What this task involves
Starting with the line that contains "Given: Select the jaune color radio button" and ending with the last line of the entries, repeat exactly those lines and nothing else, pictures excluded.

Screenshot grounding data
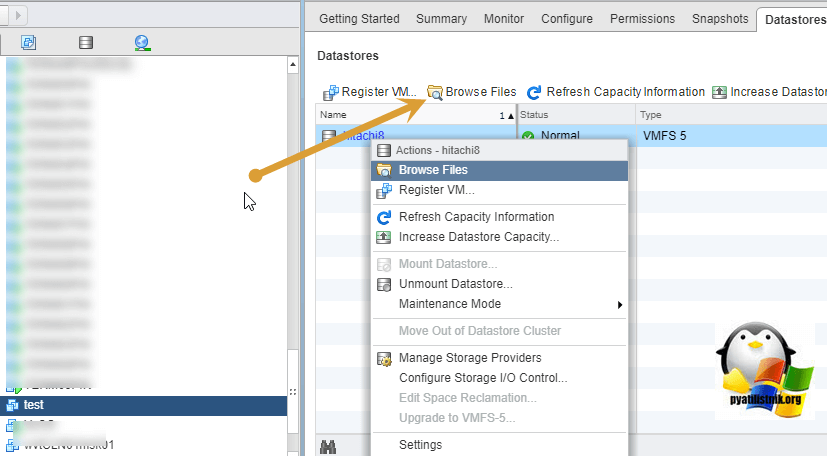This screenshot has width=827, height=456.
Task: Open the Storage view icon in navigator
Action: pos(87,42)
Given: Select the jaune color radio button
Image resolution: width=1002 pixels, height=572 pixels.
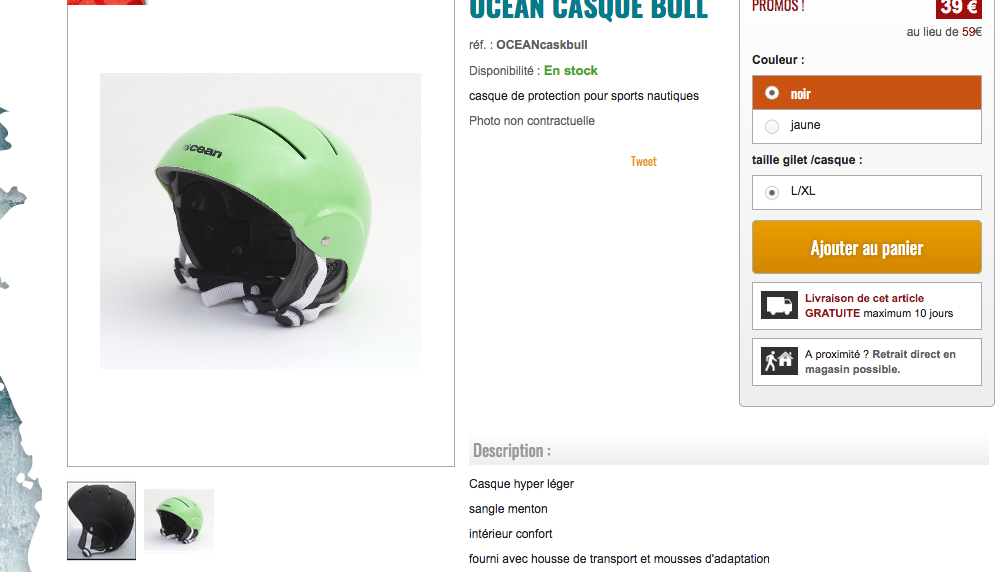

Your response
Given: Select the jaune color radio button
Image resolution: width=1002 pixels, height=572 pixels.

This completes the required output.